Passage to read »

▬▬▬

5 Dubai Has No Standard Address System
Due to the rate at which Dubai is growing, it doesn't have a standard address system in place. Instead of an address line on a mailing label, there is a space where residents can draw a map or write out specific instructions such as: "After the white mosque, first street to the left, gold door." Foreigners arriving to the city from the airport are advised to have maps on hand to show their drivers where they're going, if they won't be visiting one of the city's many luxury hotels.
4 Dubai Hosts Robot Camel Racing
Camel racing is an extremely popular sport in Dubai, similar to what football is to the US and what hockey is to Canada. Given the camel's size, only children can participate in racing them. Instead of allowing Emirati or Dubai residents' children to participate, there has been a problem in the past with having children illegally trafficked into the country for the sole purpose of racing camels. The rest of the world eventually caught on to the issue and has since put a stop to it for the most part. Leave it to Dubai to come up with a solution. Now, child-sized robots are being built and are racing the camels. They cost anywhere from $300 to $10,000.
3 Dubai is Building a City Within the City
Constantly on the quest to impress the rest of the world with its extravagance, Dubai is in the process of building a climate-controlled city within itself that's 2.25 times the size of Monaco. The as of yet unnamed city will be within Dubai's limits and will feature air-conditioned walkways that get you from street to street and building to building for visitors' maximal comfort. In other words, you'll be able to shop, eat, walk around and explore without having to be bothered by the sweltering desert heat.

▬▬▬

Collected data
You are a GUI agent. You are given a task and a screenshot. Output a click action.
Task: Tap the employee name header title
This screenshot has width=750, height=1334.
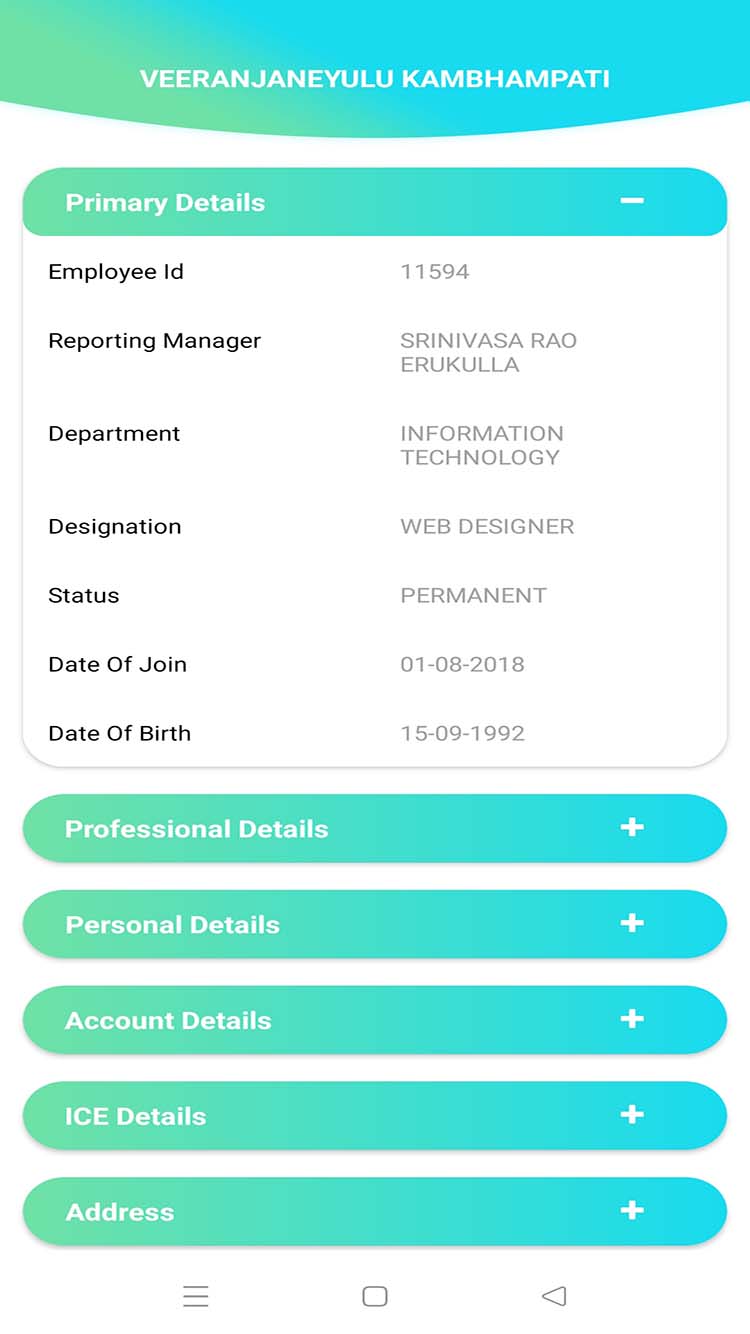[375, 79]
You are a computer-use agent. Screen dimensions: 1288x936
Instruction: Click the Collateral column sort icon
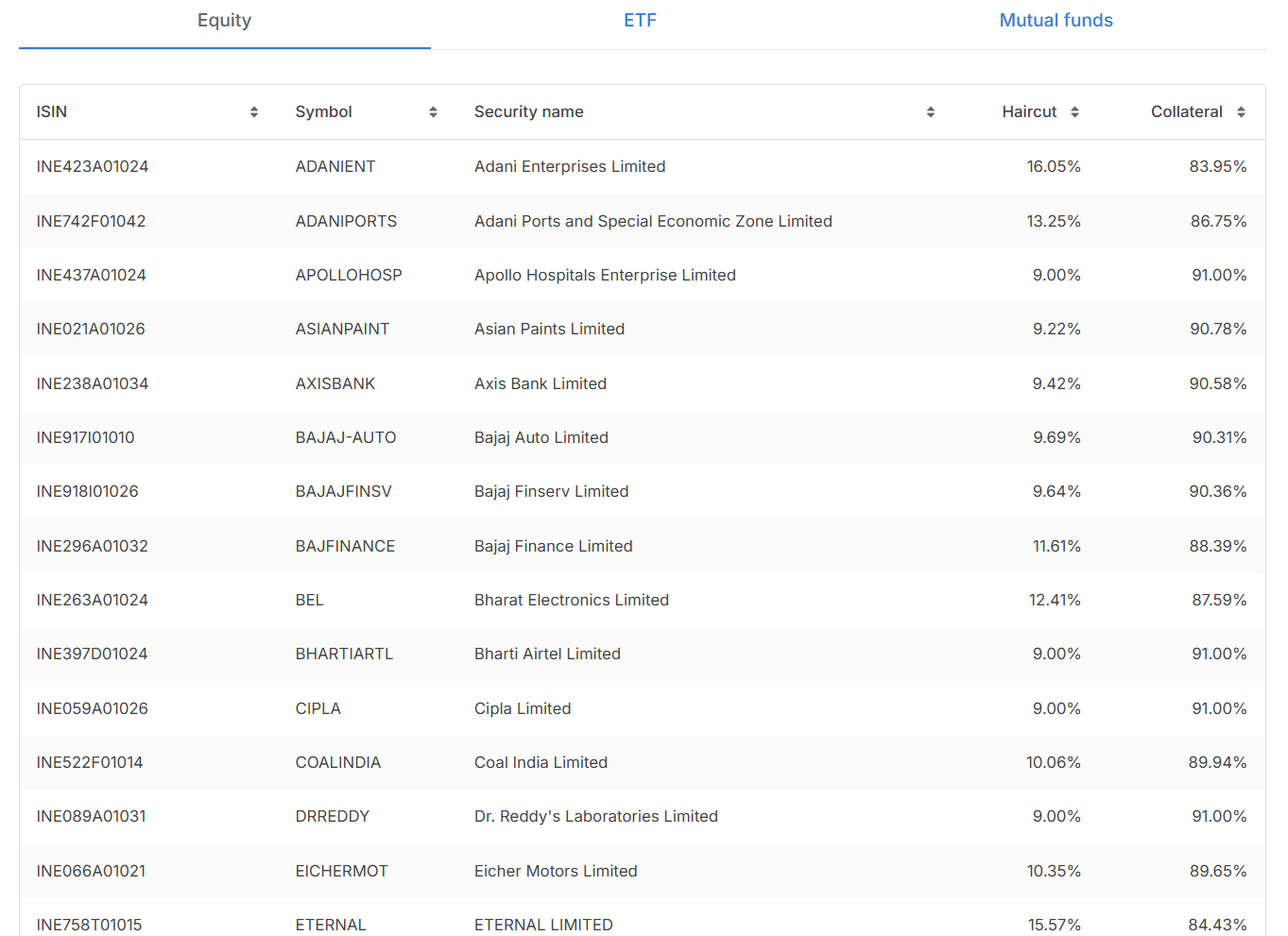coord(1239,111)
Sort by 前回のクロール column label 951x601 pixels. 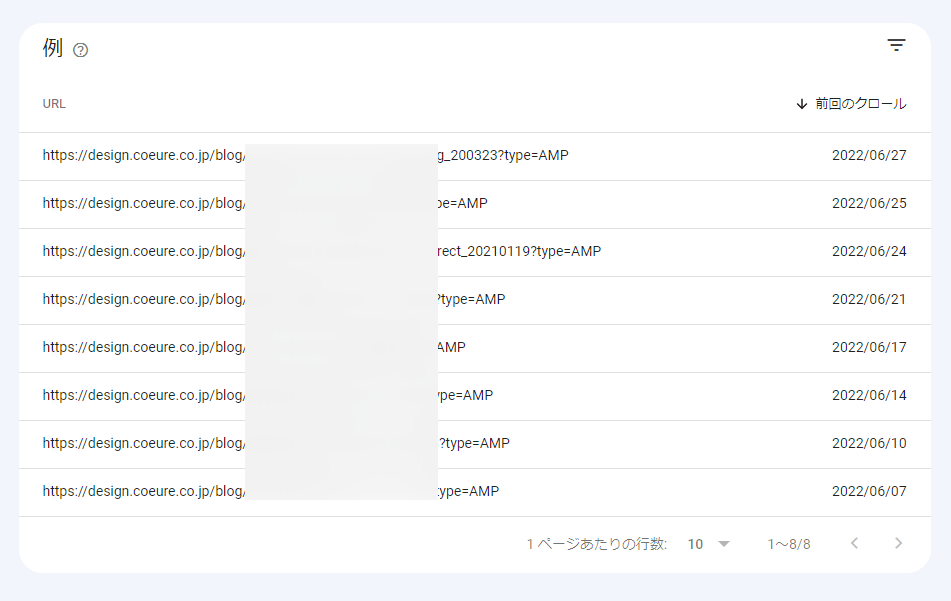coord(860,104)
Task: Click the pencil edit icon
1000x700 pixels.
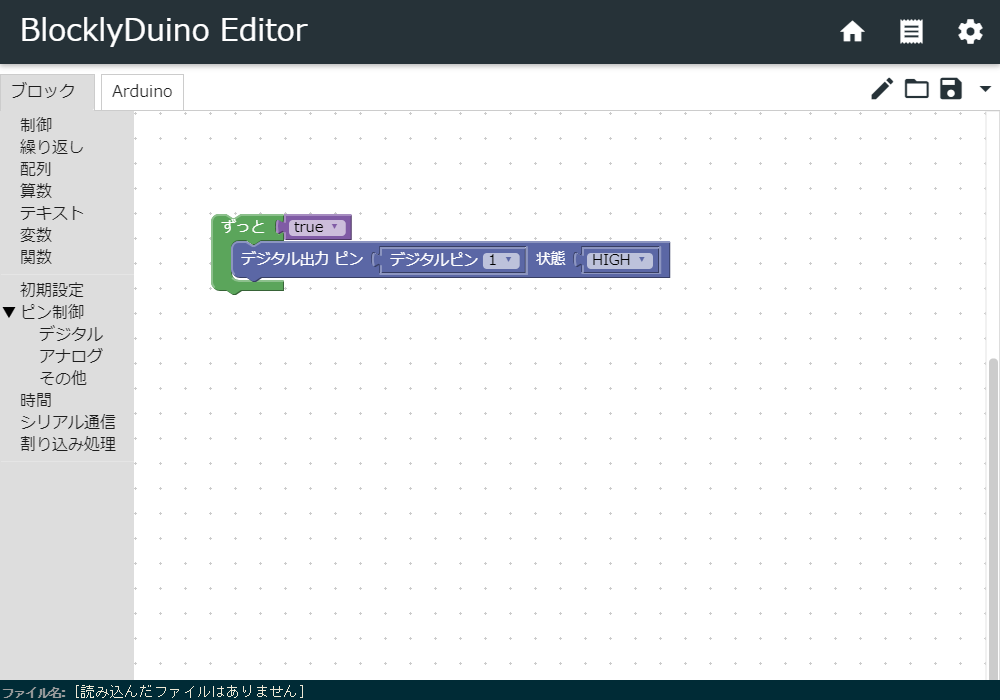Action: tap(881, 89)
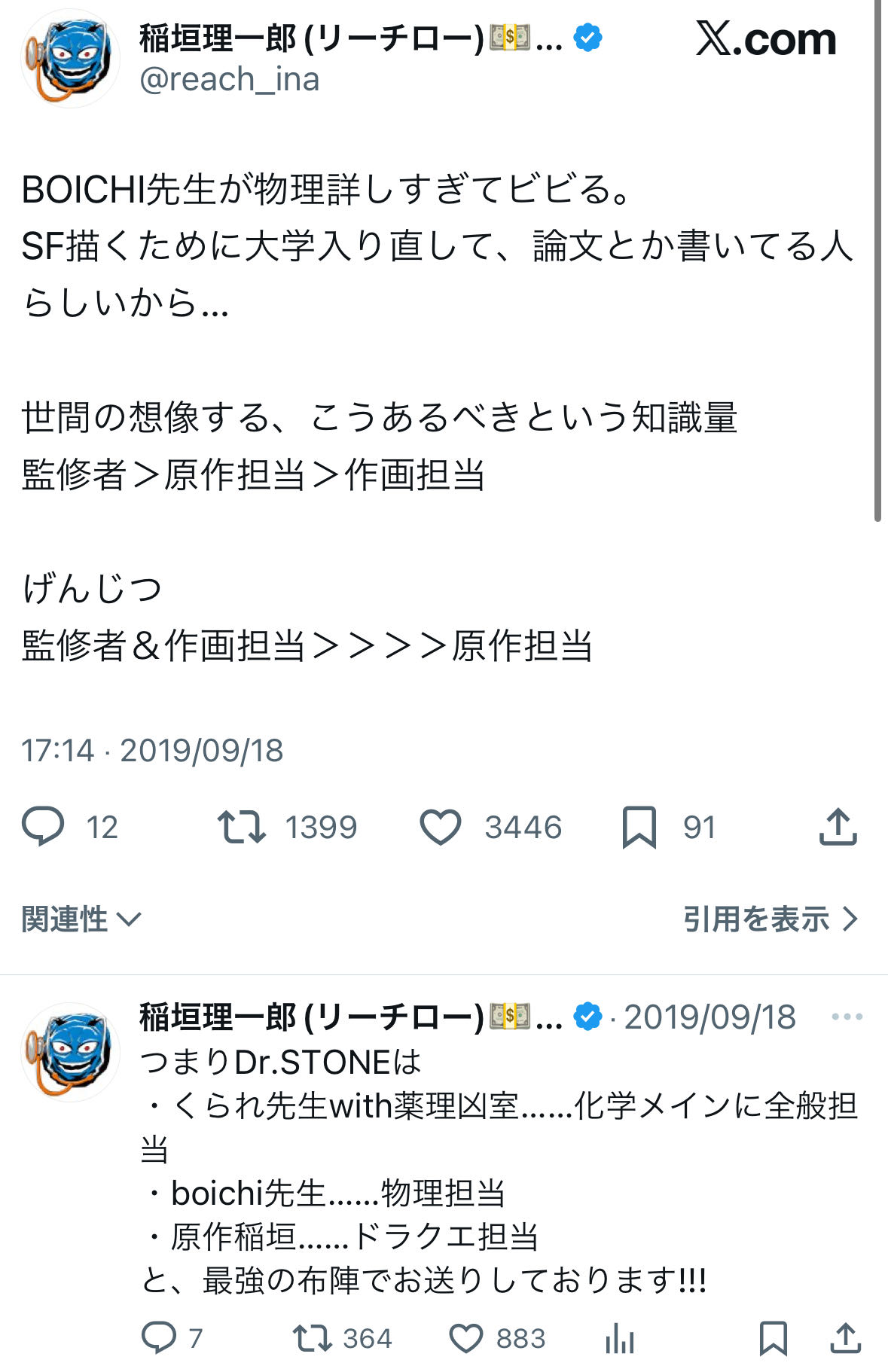This screenshot has width=888, height=1372.
Task: Like the Dr.STONE follow-up tweet
Action: (465, 1338)
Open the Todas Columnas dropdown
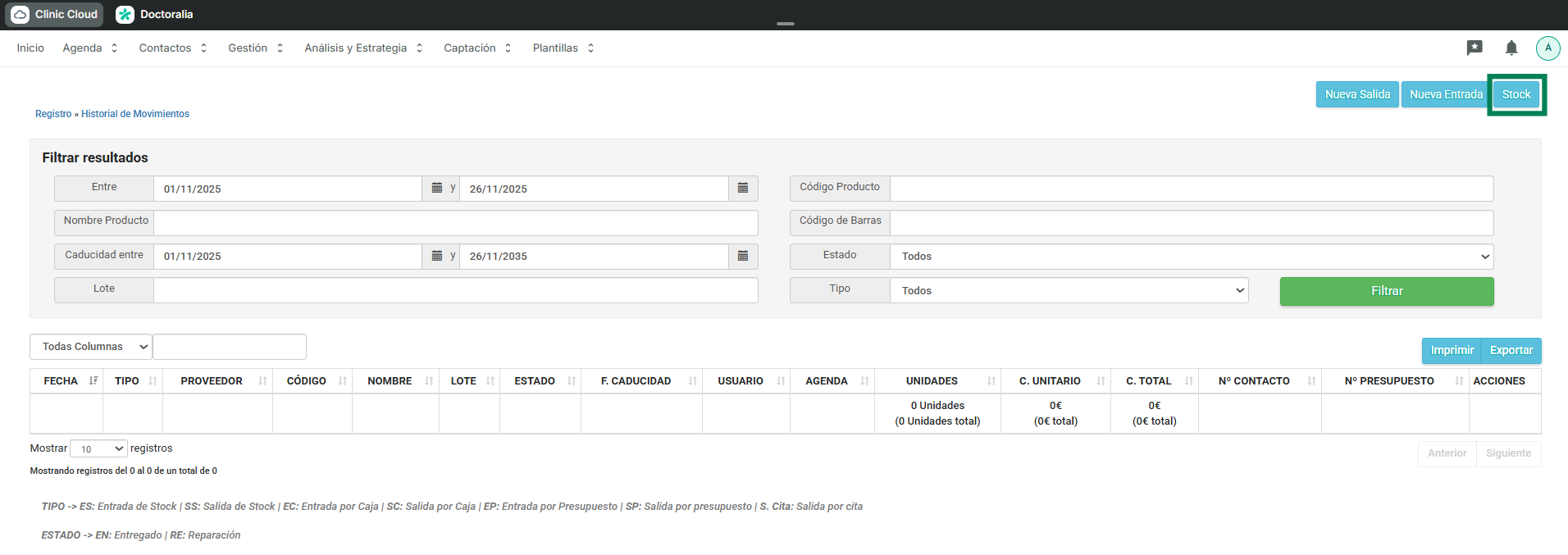The image size is (1568, 555). point(91,347)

▬▬▬

Questions to answer »
a. In the Dubai text, what is the cost range of the child-sized robots that race the camels?
b. Carry on the Dubai text, picking up after its final sentence.
The listing after the Dubai text is separate material and has no connection to it.

Numbered answers »
a. Anywhere from $300 to $10,000.

b.
2 Dubai Wants to be the Biggest And Best at Everything
Dubai's apparent main goal is to constantly have the biggest and best of everything. Its hotels are the most luxurious of any other place on the planet and it boasts being home to the best hotel in the world: The Burj Al-Arab. The hotel bills itself as seven stars, doesn't let anybody without a reservation walk through its doors and is comprised of 39% empty space, which is purely for height and show. It also features 1,790 square meters of gold leaf adorning its interior. In addition, Dubai built the tallest building in the world, the Burj Khalifa, which can be seen from 95 km away and is 163 stories high. Beyond that, the city has the largest indoor mall on the planet, the biggest aquarium, the tallest hotel and the grandest indoor ski park - yes, you read that right.
1 Dubai Forbids Premarital Sex
Premarital sex is illegal in Dubai and can get you imprisoned or deported. Public displays of affection are very much frowned upon in the Muslim country and it is advised not even to hold hands with your significant other in public - let alone kiss. Of course, the government can't control what happens behind closed doors, and in that regard many foreigners and Emiratis do whatever they'd like. There have however been instances of expats being jailed after it was discovered that they had engaged in intimate acts with anybody other than their spouse. Sadly, more often than not, it's the man's word against the woman's. Several foreign women in recent years have been imprisoned after bringing it to authorities' attention that they were raped.